The need to postulate an ether is underlined by
G. de Purucker:
We either have to admit the existence of [the] ether or ethers,
i.e., of this extremely tenuous and ethereal substance which fills
all space, whether interstellar or interplanetary or inter-atomic
and intra-atomic, or accept actio in distans – action at a distance,
without intervening intermediary or medium of transmission; and such
actio in distans is obviously by all known scientific standards an
impossibility. Reason, common sense, logic . . . demand the
existence of such universally pervading medium, by whatever name we
may choose to call it . . .2
Logically, every type of force must ultimately be produced by the
activity of material – though not necessarily physical – agents of
some kind, moving at finite, though possibly superluminal, speeds.
In 1905 Albert Einstein rejected the ether as ‘superfluous’.
However, he recognized that gravitational fields were present in all
regions of space, and for a time he spoke of a ‘gravitational
ether’, but he reduced it to an empty abstraction by denying it any
energetic properties.
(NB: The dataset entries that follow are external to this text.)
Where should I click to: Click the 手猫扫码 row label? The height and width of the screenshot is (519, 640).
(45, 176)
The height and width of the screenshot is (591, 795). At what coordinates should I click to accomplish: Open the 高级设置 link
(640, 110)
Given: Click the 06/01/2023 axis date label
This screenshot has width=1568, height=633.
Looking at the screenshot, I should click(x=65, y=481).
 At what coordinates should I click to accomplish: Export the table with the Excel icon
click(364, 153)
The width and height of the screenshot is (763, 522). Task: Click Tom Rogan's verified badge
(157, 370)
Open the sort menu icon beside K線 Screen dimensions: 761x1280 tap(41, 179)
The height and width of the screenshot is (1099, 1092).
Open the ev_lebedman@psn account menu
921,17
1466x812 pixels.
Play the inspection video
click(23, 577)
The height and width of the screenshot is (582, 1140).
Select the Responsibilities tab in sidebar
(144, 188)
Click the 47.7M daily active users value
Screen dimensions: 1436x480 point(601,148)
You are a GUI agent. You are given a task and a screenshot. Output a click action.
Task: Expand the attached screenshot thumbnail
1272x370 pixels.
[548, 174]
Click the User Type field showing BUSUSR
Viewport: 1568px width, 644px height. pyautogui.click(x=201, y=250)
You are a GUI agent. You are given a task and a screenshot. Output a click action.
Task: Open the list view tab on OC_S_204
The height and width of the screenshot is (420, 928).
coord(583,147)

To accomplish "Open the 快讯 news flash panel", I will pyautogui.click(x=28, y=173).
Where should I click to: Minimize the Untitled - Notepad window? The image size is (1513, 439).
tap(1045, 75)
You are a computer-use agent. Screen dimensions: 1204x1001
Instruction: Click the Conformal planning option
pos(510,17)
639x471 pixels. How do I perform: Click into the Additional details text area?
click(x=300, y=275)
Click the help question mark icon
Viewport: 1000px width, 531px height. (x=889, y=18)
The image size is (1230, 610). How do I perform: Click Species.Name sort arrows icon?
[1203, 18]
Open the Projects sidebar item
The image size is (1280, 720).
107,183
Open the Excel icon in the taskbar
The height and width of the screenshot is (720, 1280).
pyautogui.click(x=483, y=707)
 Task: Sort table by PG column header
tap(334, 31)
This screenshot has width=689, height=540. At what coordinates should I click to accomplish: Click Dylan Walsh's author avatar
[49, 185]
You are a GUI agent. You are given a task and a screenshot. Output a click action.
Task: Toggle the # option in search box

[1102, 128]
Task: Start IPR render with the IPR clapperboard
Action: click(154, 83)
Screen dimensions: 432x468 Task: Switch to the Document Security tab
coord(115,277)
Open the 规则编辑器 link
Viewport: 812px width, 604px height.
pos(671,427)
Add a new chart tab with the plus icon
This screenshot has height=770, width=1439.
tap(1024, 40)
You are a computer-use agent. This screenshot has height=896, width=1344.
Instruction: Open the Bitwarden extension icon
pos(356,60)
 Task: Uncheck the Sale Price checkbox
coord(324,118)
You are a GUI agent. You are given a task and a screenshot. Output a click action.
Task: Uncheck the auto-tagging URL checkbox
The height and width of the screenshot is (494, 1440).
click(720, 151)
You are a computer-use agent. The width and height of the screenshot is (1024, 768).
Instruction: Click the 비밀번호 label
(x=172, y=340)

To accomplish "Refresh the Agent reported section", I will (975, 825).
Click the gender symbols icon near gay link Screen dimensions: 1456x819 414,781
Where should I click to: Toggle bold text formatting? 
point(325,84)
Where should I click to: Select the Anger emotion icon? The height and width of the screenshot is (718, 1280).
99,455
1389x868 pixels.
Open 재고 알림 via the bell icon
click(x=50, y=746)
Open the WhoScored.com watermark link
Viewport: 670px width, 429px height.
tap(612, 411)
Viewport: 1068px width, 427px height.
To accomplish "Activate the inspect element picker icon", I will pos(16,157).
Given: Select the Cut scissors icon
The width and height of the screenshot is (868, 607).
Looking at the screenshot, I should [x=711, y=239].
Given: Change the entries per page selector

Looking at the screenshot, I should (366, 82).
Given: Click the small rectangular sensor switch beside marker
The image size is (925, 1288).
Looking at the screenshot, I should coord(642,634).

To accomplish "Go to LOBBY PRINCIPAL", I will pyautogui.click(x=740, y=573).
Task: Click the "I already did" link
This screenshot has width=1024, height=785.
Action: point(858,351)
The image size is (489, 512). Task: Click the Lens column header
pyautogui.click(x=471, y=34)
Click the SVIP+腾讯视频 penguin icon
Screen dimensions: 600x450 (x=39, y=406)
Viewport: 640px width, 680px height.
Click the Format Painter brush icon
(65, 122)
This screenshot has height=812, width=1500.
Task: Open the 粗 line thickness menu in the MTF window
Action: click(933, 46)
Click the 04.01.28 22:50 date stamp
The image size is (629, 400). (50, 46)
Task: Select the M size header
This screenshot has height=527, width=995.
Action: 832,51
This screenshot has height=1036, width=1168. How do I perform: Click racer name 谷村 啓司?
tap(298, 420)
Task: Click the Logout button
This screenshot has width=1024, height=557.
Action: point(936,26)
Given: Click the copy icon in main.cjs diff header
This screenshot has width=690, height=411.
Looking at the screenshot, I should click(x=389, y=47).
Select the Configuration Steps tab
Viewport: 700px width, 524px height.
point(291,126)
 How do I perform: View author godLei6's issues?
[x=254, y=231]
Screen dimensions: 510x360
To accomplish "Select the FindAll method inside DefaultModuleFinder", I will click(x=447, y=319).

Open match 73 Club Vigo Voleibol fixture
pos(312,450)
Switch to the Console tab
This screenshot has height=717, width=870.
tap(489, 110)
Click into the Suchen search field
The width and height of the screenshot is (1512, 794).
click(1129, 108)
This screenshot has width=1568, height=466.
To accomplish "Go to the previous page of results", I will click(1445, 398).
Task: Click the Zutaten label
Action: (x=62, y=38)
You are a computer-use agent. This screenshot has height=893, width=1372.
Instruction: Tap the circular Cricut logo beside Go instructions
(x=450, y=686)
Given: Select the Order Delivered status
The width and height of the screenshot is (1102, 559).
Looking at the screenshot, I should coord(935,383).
The fact that space has more than 10 different
characteristics – dielectric constant, modulus of elasticity,
magnetic permeability, magnetic susceptibility, modulus of
conductance, electromagnetic wave impedance, etc. – is a clear sign
that it is far from empty. But it makes more sense to regard space
as being composed of energy-substance, rather than simply ‘filled’
with it.
In 1915 Einstein published his general theory of relativity,
which is essentially a theory of gravity. He did not challenge the newtonian notion that inert mass was the cause of the gravitational
force. But whereas Newton attributed gravitational attraction to the
density of matter, Einstein assumed that the same quantity of matter
(‘gravitational mass’) somehow warped the hypothetical
four-dimensional ‘spacetime continuum’ and that this deformity made
the planets orbit the sun. In other words, gravity is not regarded
as a force that propagates but supposedly results from masses
distorting the ‘fabric of spacetime’ in their vicinity in some
miraculous way. Thus, rather than being attracted by the sun, the
earth supposedly follows the nearest equivalent of a straight line
available to it through the curved spacetime around the sun.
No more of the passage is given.